Come il pesce palla si trasforma per salvarsi dai predatori
I pesci palla tendono a trasformarsi in divertenti palle di spina, ingoiando in pochi secondi grandi quantità d’acqua, quando si sentono minacciati.

E’ molto interessante saper che, il pesce palla, quando si trova in una situazione di pericolo respira con maggiore efficacia. Quando si trovano di fronte ad un predatore, questi pesci, che fanno parte della famiglia dei Tetraodontidae, ingoiando grandi quantità d’acqua in pochissimi secondi. Ciò avviene tendendo la pelle elastica e ricca di spine fino a trasformarsi in buffe palle impossibili da mangiare poiché velenose.
Quando accade ciò, secondo alcune ricerche, i pesce tendevano a trattenere il fiato proibendo di fatto la respirazione effettuata attraverso le branchie.
Possibile che rimangano senza ossigeno così a lungo?

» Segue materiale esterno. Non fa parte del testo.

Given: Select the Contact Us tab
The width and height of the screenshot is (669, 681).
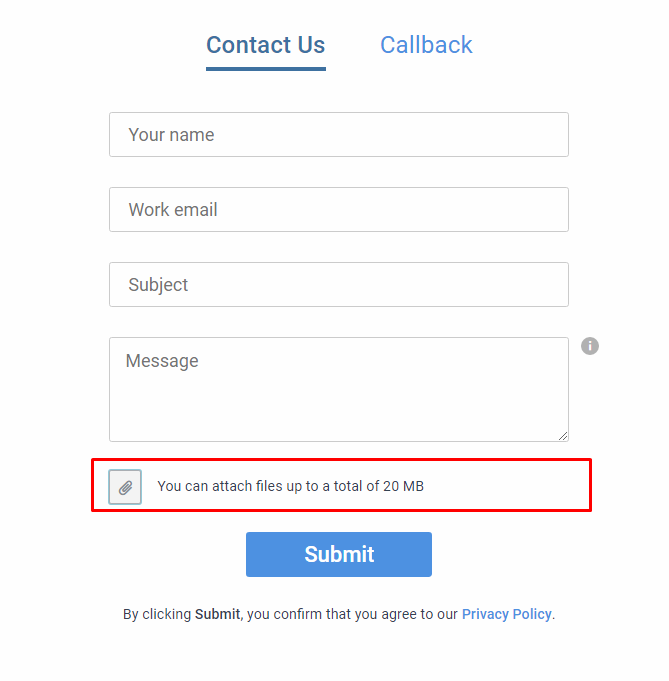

Per evitare di essere attaccati, i pesci palla mantengono la forma rotonda e con spine, fin quando il nemico non si allontani da esso.
Ma è possibile che riescano a resistere così a lungi senza ossigeno?
Georgia McGee della James Cook University e Timothy Clark dell’Australian Institute of Marine Science hanno raccolto, per verificarlo, alcuni esemplari di pesce palla sellato (Canthigaster valentini), una creatura di 5 cm che vive presso la Grande Barriera Corallina.
Lo studio effettuato

Prima ancora di essere catturati nella rete, i pesci scelti hanno nuotato molto velocemente per 5-10 secondi, e poi successivamente si sono messi in posizione di difesa. Quando poi sono giunti all’acquario, dove si doveva svolgere l’esperimento, i biologi hanno misurato la respirazione dei pesci prima, durante e dopo che si sono messi sotto difesa.
Prima di gonfiarsi, i pesci hanno accumulato acqua per 5-10 secondi, come avvenuto in mare; quindi, sono rimasti gonfi per un intervallo di tempo compreso tra i 3,7 e i 18 minuti (ma in media 10,1 minuti).
Durante questa fase, è emerso un dato molto chiaro: i pesci coinvolti hanno dimostrato di respirare molto bene, anzi, i livelli di ossigeno scambiati con l’acqua sono risultati 5 volte superiori alle situazioni di riposo.
Dal punti di vista metabolico, Inflazione e pre-inflazione non sono state del tutto facile, ma molto impegnative: i pesci, per riprendersi dalla fatica, hanno impiegato circa 5,6 ore. I ricercatori hanno attestato che nella fase di recupero, i pesci potrebbero essere più vulnerabili ai predatori.
Curiosità sul pesce palla

Nonostante possa sembrare innocuo, il pesce palle tende a difendere sempre il suo territorio e per questo motivo, diventa molto aggressivo e velenoso quando vede presenze estranee attorno ad esso.
E’ importante sapere che la pelle e gli aculei di questa specie contengono tetrodotossina, un veleno capace di bloccare velocemente la respirazione e di portare alla morte.
Il colore della pelle cambia in base alle situazioni in cui si trova: se è circondato da molta luce il colore è molto chiaro mentre quando è spaventato diventa scuro. Diversamente quando il colore della pelle è nero, vuol dire che è affetto da qualche malattia.
Il pesce palla vive per la maggior parte in acque tropicali non molto profonde tra cui l’Oceano Pacifico, l’Oceano Atlantico e il Golfo del Messico. Tuttavia, recentemente, un pesce palla argenteo è stato ritrovato nelle acque di Istria.